**SELECTED EXCERPT**
+===+
The government has promised a decision on the Woodhouse colliery on or before 7th July so by the time you read this we may be celebrating its defeat or working out our next steps. Meanwhile just last week the Committee on Climate Change issued its latest report that said while UK targets are fine our actions aren't matching up, and Lord Deben (who was Conservative Minister for the Environment John Gummer) said “I’m seriously worried that we are not moving fast enough to avert real catastrophe.” In particular the committee again rejected proposals for a new coal mine in Cumbria.

In fact Lord Deben is correct and we are already seeing real catastrophes – In our winter of 2019-20 the worst ever Australian wildfires were hitting the headlines with numerous fatalities and thousands of homes destroyed. Last summer there were fatal floods in Germany and Belgium, again causing nearly 200 deaths. In the global south the death toll is much higher from extreme weather events and they will continue to suffer the most from our lack of action.

When the report was issued, Caroline Lucas Green MP commented, “We know that we cannot reach net-zero without keeping fossil fuels in the ground. And yet in the past month, this Government has greenlit the Jackdaw gas field in Scotland, a gas development in Surrey, and appears on the cusp of approving a climate-wrecking new coal mine in Cumbria – every project a giant weight dragging us further and further behind.”

We know that some politicians would be against the coal mine if only they dared to say so. The ludicrous promise of 500 jobs is appealing until you set it against the damage it will do when we, locally, suffer some catastrophic weather event, or the number of jobs that could be created if we only did as the climate change committee suggested and made some serious inroads into retrofitting insulation at scale, street by street, house by house, which would bring help with the price of heating as well as help to protect us all against extreme weather events.

For my ward and for many others in Cumbria the new HUG and HUG2 grant schemes are vital to providing help to houses which are heated by oil – or even coal, but again, bidding schemes pit council against council in a kind of warm-off competition. One limit to their effectiveness will be the lack of skilled installers. Where are the training programmes?

Even the steel industry doesn’t want Cumbrian coking coal, it wants green hydrogen. Training installers and insulating houses might not make sexy headlines but it’s what we, the people, need.
+===+
According to Caroline Lucas's quoted comment in the coal mine article, which fossil fuel projects has the Government approved in the past month or appears about to approve? List them all. The listing after this point is unrelated to the coal mine article.

**DATA EXCERPT**
+===+
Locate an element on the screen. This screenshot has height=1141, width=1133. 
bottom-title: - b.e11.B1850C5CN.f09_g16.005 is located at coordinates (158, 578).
+===+
**RESPONSE AREA**
- The Jackdaw gas field in Scotland
- A gas development in Surrey
- A new coal mine in Cumbria